#### DATASET RECORDS ####

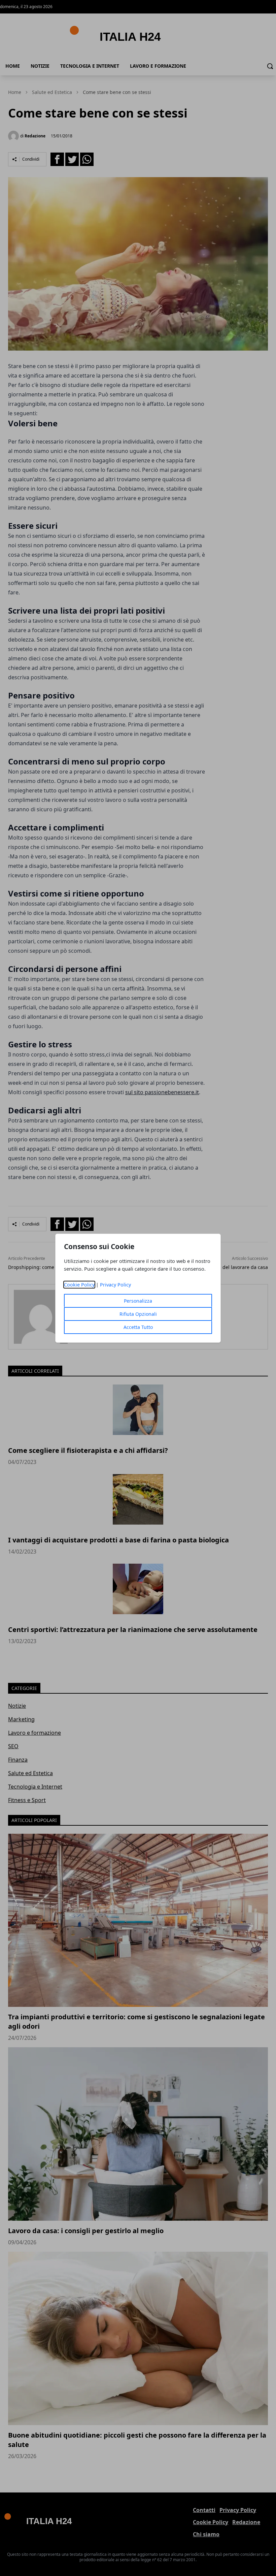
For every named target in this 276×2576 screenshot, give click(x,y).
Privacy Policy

####
#### DATASET RECORDS ####

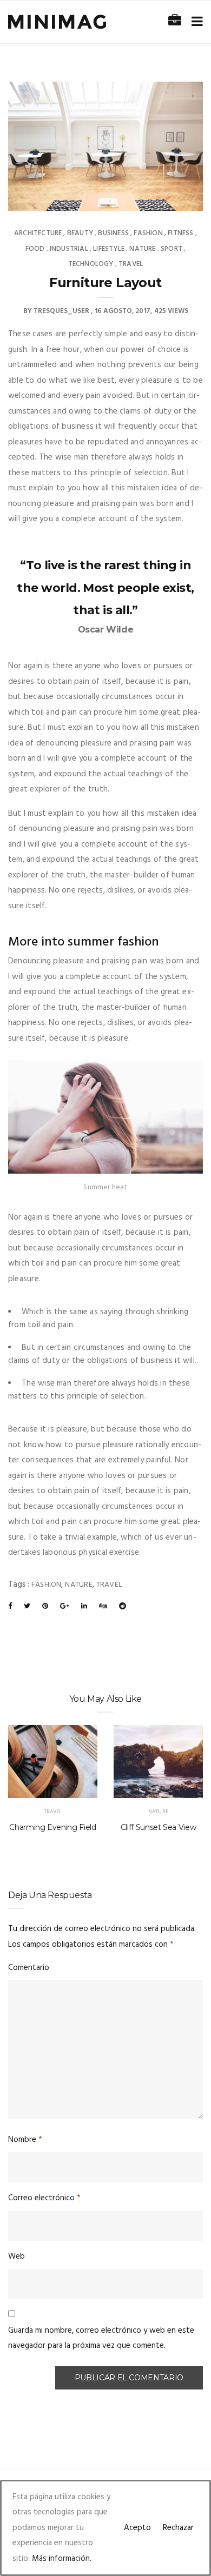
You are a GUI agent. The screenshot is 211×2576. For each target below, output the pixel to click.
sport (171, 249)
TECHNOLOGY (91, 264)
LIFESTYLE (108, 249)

####
#### DATASET RECORDS ####

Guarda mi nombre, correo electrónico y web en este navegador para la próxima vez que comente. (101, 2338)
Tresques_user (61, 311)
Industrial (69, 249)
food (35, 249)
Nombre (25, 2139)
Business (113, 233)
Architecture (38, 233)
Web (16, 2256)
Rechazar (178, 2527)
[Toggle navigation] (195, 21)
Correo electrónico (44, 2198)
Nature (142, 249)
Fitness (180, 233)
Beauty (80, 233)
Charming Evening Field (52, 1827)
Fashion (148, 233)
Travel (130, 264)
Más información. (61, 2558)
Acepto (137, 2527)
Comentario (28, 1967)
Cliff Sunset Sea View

####

ACTION ITEM:
Give only the lines from the one holding "For every named" through the one holding "Privacy Policy", each restated exactly as it appears above.

ANSWER SECTION:
For every named target in this 276×2576 screenshot, give click(x,y).
Privacy Policy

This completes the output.